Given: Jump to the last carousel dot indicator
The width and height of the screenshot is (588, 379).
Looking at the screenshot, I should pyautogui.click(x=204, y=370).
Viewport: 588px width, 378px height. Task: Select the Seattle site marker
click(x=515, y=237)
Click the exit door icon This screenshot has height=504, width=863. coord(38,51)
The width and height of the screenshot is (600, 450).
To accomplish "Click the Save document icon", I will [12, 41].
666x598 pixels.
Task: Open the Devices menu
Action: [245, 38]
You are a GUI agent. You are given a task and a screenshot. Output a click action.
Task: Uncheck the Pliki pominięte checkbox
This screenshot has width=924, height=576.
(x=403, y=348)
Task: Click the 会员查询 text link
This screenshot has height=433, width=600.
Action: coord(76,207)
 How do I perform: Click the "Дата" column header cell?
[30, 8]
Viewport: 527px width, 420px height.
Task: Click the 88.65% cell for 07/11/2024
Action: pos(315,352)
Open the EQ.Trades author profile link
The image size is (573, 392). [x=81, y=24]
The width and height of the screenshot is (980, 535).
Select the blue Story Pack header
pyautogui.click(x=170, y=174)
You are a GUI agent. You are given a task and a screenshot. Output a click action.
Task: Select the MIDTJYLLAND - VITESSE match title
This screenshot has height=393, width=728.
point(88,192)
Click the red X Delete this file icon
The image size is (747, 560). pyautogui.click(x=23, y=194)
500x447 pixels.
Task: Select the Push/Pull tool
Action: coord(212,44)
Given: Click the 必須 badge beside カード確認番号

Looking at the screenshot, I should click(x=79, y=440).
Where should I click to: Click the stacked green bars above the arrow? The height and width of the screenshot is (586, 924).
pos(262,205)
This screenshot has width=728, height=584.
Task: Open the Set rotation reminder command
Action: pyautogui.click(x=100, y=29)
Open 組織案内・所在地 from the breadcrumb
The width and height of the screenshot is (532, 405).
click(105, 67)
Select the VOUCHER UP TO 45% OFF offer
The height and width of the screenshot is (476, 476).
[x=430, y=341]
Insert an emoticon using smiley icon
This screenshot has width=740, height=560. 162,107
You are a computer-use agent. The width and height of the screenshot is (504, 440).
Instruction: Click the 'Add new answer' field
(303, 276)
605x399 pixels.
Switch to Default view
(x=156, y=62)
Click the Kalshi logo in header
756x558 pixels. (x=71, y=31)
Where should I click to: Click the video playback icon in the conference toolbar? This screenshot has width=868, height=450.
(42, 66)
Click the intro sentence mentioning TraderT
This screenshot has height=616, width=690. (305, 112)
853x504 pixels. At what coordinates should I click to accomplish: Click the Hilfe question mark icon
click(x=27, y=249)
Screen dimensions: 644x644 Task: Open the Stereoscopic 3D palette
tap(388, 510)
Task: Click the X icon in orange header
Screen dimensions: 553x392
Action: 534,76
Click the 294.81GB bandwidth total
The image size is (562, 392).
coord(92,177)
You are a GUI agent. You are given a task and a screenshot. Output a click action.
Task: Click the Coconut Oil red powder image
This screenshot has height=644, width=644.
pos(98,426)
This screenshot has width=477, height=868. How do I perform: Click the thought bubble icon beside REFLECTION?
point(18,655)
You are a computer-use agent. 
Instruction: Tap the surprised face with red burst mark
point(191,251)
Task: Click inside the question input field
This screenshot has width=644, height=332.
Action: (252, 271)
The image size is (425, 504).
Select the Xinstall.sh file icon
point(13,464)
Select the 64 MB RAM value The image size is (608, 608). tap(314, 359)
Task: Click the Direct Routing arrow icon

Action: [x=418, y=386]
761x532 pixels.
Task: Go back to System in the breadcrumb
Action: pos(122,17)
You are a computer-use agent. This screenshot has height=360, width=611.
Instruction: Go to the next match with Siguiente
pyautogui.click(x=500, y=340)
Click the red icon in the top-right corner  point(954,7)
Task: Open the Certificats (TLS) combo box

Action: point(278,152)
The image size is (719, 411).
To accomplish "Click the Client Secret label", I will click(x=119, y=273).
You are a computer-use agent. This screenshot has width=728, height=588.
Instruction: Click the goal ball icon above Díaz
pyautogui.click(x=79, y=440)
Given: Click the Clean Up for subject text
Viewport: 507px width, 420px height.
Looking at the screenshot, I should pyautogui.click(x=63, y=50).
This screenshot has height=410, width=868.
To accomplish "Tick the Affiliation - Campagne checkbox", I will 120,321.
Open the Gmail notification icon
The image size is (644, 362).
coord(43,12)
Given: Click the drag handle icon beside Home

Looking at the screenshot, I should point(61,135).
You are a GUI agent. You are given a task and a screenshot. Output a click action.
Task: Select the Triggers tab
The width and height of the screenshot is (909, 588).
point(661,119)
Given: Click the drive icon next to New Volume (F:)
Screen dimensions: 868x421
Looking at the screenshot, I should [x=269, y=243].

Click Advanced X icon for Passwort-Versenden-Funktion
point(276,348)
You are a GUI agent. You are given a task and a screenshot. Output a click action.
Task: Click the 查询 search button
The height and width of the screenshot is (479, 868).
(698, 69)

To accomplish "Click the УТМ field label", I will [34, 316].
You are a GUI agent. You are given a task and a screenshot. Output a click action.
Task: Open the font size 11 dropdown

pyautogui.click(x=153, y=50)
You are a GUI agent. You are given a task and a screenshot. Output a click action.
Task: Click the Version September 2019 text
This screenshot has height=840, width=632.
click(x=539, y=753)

-------------------------

Give back all of the data above without any alteration.

# RESPONSE AREA:
Given: Jump to the last carousel dot indicator
The width and height of the screenshot is (588, 379).
Looking at the screenshot, I should pyautogui.click(x=204, y=370).
Viewport: 588px width, 378px height. Task: Select the Seattle site marker
click(x=515, y=237)
Click the exit door icon This screenshot has height=504, width=863. coord(38,51)
The width and height of the screenshot is (600, 450).
To accomplish "Click the Save document icon", I will [12, 41].
666x598 pixels.
Task: Open the Devices menu
Action: [245, 38]
You are a GUI agent. You are given a task and a screenshot. Output a click action.
Task: Uncheck the Pliki pominięte checkbox
This screenshot has width=924, height=576.
(x=403, y=348)
Task: Click the 会员查询 text link
This screenshot has height=433, width=600.
Action: coord(76,207)
 How do I perform: Click the "Дата" column header cell?
[30, 8]
Viewport: 527px width, 420px height.
Task: Click the 88.65% cell for 07/11/2024
Action: pos(315,352)
Open the EQ.Trades author profile link
The image size is (573, 392). [x=81, y=24]
The width and height of the screenshot is (980, 535).
Select the blue Story Pack header
pyautogui.click(x=170, y=174)
You are a GUI agent. You are given a task and a screenshot. Output a click action.
Task: Select the MIDTJYLLAND - VITESSE match title
This screenshot has height=393, width=728.
point(88,192)
Click the red X Delete this file icon
The image size is (747, 560). pyautogui.click(x=23, y=194)
500x447 pixels.
Task: Select the Push/Pull tool
Action: coord(212,44)
Given: Click the 必須 badge beside カード確認番号

Looking at the screenshot, I should click(x=79, y=440).
Where should I click to: Click the stacked green bars above the arrow? The height and width of the screenshot is (586, 924).
pos(262,205)
This screenshot has width=728, height=584.
Task: Open the Set rotation reminder command
Action: pyautogui.click(x=100, y=29)
Open 組織案内・所在地 from the breadcrumb
The width and height of the screenshot is (532, 405).
click(105, 67)
Select the VOUCHER UP TO 45% OFF offer
The height and width of the screenshot is (476, 476).
[x=430, y=341]
Insert an emoticon using smiley icon
This screenshot has width=740, height=560. 162,107
You are a computer-use agent. The width and height of the screenshot is (504, 440).
Instruction: Click the 'Add new answer' field
(303, 276)
605x399 pixels.
Switch to Default view
(x=156, y=62)
Click the Kalshi logo in header
756x558 pixels. (x=71, y=31)
Where should I click to: Click the video playback icon in the conference toolbar? This screenshot has width=868, height=450.
(42, 66)
Click the intro sentence mentioning TraderT
This screenshot has height=616, width=690. (305, 112)
853x504 pixels. At what coordinates should I click to accomplish: Click the Hilfe question mark icon
click(x=27, y=249)
Screen dimensions: 644x644 Task: Open the Stereoscopic 3D palette
tap(388, 510)
Task: Click the X icon in orange header
Screen dimensions: 553x392
Action: 534,76
Click the 294.81GB bandwidth total
The image size is (562, 392).
coord(92,177)
You are a GUI agent. You are given a task and a screenshot. Output a click action.
Task: Click the Coconut Oil red powder image
This screenshot has height=644, width=644.
pos(98,426)
This screenshot has width=477, height=868. How do I perform: Click the thought bubble icon beside REFLECTION?
point(18,655)
You are a computer-use agent. 
Instruction: Tap the surprised face with red burst mark
point(191,251)
Task: Click inside the question input field
This screenshot has width=644, height=332.
Action: (252, 271)
The image size is (425, 504).
Select the Xinstall.sh file icon
point(13,464)
Select the 64 MB RAM value The image size is (608, 608). tap(314, 359)
Task: Click the Direct Routing arrow icon

Action: [x=418, y=386]
761x532 pixels.
Task: Go back to System in the breadcrumb
Action: pos(122,17)
You are a computer-use agent. This screenshot has height=360, width=611.
Instruction: Go to the next match with Siguiente
pyautogui.click(x=500, y=340)
Click the red icon in the top-right corner  point(954,7)
Task: Open the Certificats (TLS) combo box

Action: point(278,152)
The image size is (719, 411).
To accomplish "Click the Client Secret label", I will click(x=119, y=273).
You are a computer-use agent. This screenshot has width=728, height=588.
Instruction: Click the goal ball icon above Díaz
pyautogui.click(x=79, y=440)
Given: Click the Clean Up for subject text
Viewport: 507px width, 420px height.
Looking at the screenshot, I should pyautogui.click(x=63, y=50).
This screenshot has height=410, width=868.
To accomplish "Tick the Affiliation - Campagne checkbox", I will 120,321.
Open the Gmail notification icon
The image size is (644, 362).
coord(43,12)
Given: Click the drag handle icon beside Home

Looking at the screenshot, I should point(61,135).
You are a GUI agent. You are given a task and a screenshot. Output a click action.
Task: Select the Triggers tab
The width and height of the screenshot is (909, 588).
point(661,119)
Given: Click the drive icon next to New Volume (F:)
Screen dimensions: 868x421
Looking at the screenshot, I should [x=269, y=243].

Click Advanced X icon for Passwort-Versenden-Funktion
point(276,348)
You are a GUI agent. You are given a task and a screenshot. Output a click action.
Task: Click the 查询 search button
The height and width of the screenshot is (479, 868).
(698, 69)

To accomplish "Click the УТМ field label", I will [34, 316].
You are a GUI agent. You are given a task and a screenshot. Output a click action.
Task: Open the font size 11 dropdown

pyautogui.click(x=153, y=50)
You are a GUI agent. You are given a task and a screenshot. Output a click action.
Task: Click the Version September 2019 text
This screenshot has height=840, width=632.
click(x=539, y=753)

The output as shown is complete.